NVIDIA has unveiled a groundbreaking advancement in the realm of AI supercomputing with its latest generation of chips. This new technology is not just an upgrade in terms of capability; it’s specifically tailored to enhance the performance of AI applications and Large Language Models (LLMs) such as OpenAI’s GPT-4. These chips are expected to significantly influence the future of deep learning and a variety of other complex tasks.
Central to this new lineup is the HGX H200 GPU, based on NVIDIA’s innovative “Hopper” architecture. This new chip is a successor to the popular H100 GPU and marks NVIDIA’s first foray into utilizing HBM3e memory. This upgrade results in faster performance and greater memory capacity, making it particularly efficient for handling large language models. The H200 boasts an impressive 141GB of memory and a 4.8 terabytes per second bandwidth, a substantial improvement over its predecessor, the NVIDIA A100.
From an AI perspective, the HGX H200 is a game changer. It doubles the inference speed on Llama 2, an LLM with 70 billion parameters, compared to the H100. Its versatility is evident in its compatibility with various data center types, including on-premises, cloud, hybrid-cloud, and edge systems. Major cloud providers like Amazon Web Services, Google Cloud, Microsoft Azure, and Oracle Cloud Infrastructure are set to deploy this technology. NVIDIA anticipates the chip’s release in the second quarter of 2024.
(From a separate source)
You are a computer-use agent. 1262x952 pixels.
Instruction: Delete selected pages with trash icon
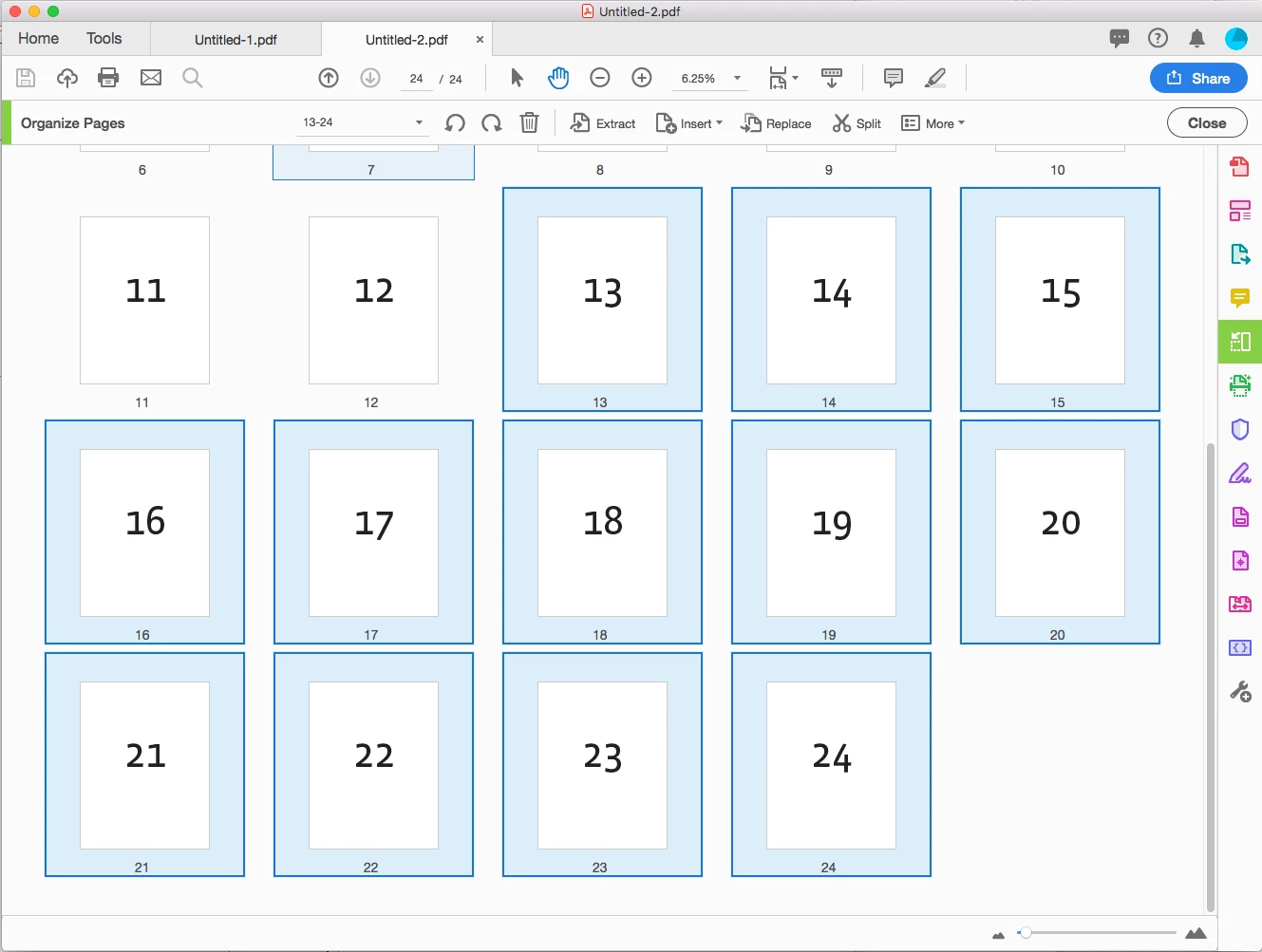point(530,122)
Another significant product from NVIDIA is the GH200 Grace Hopper “superchip.” This innovative chip combines the HGX H200 GPU with the Arm-based NVIDIA Grace CPU through NVIDIA’s NVLink-C2C interlink. Designed specifically for supercomputers, this superchip aims to revolutionize the way scientists and researchers address complex AI and high-performance computing (HPC) applications, especially those involving large data sets.
The GH200 is slated to be a core component in over 40 AI supercomputers around the world, with involvement from companies like Dell, Eviden, Hewlett Packard Enterprise (HPE), Lenovo, QCT, and Supermicro. A notable example is HPE’s Cray EX2500 supercomputers, which will incorporate quad GH200s, allowing for scalability up to tens of thousands of Grace Hopper Superchip nodes.
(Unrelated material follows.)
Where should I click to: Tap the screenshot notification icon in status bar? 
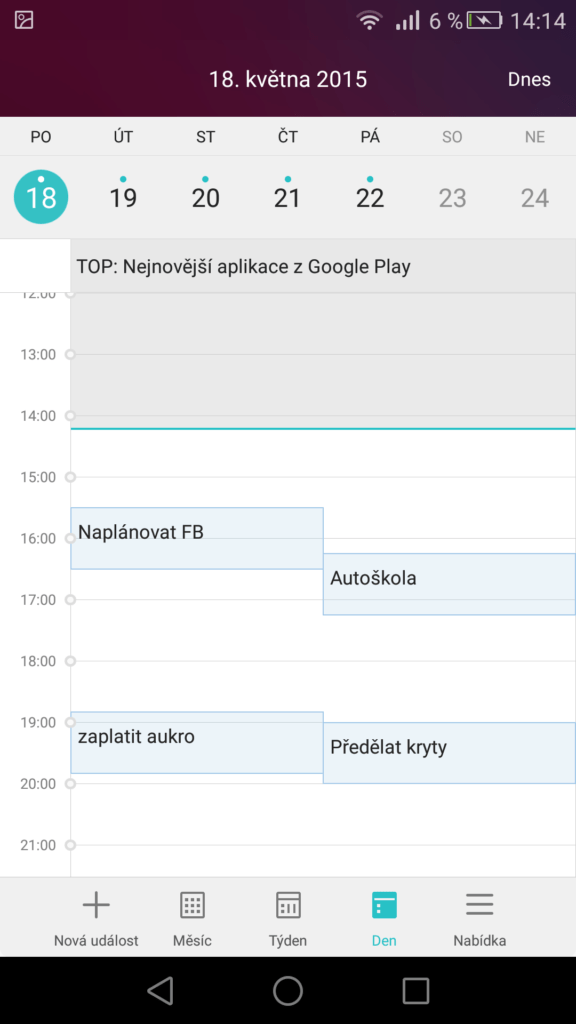pyautogui.click(x=24, y=20)
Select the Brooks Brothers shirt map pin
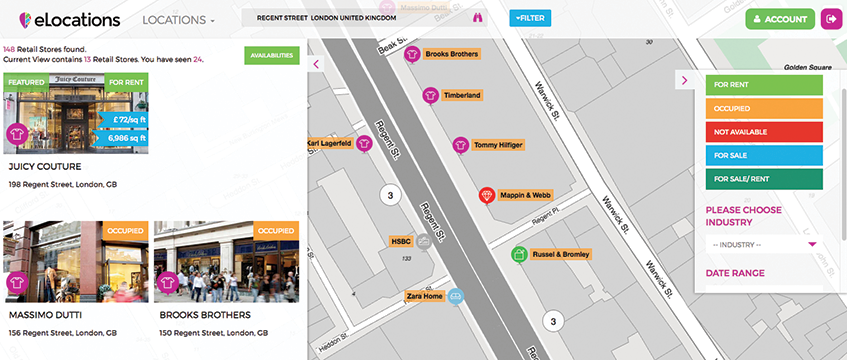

A particularly exciting implementation of this technology will be seen in JUPITER, a supercomputer at the Jülich facility in Germany. Poised to be the “world’s most powerful AI system” upon its installation in 2024, JUPITER features a liquid-cooled architecture that integrates nearly 24,000 NVIDIA GH200 Superchips. This supercomputer is set to contribute significantly to scientific advancements in areas like climate and weather prediction, drug discovery, quantum computing, and industrial engineering.
JUPITER will utilize NVIDIA’s custom software solutions, which, while easing development, also foster a dependence on NVIDIA hardware for supercomputing groups. These advancements come at a time when NVIDIA is increasingly focusing on AI and data center sectors, which now constitute a major portion of its revenue. The company recently reported a record $10.32 billion revenue in this segment, a substantial increase from the previous year, signaling the growing importance of these technologies in NVIDIA’s portfolio.
With the introduction of these new chips, NVIDIA is poised to extend its dominance in the AI supercomputing sector. The company’s recent achievement in breaking its own AI training benchmark record using the older H100 technology is a testament to its ongoing commitment to innovation and leadership in this field. The new GPU and superchip are not just incremental updates; they represent a significant stride forward in AI and supercomputing technology, promising to unlock new potentials in various research and industry domains.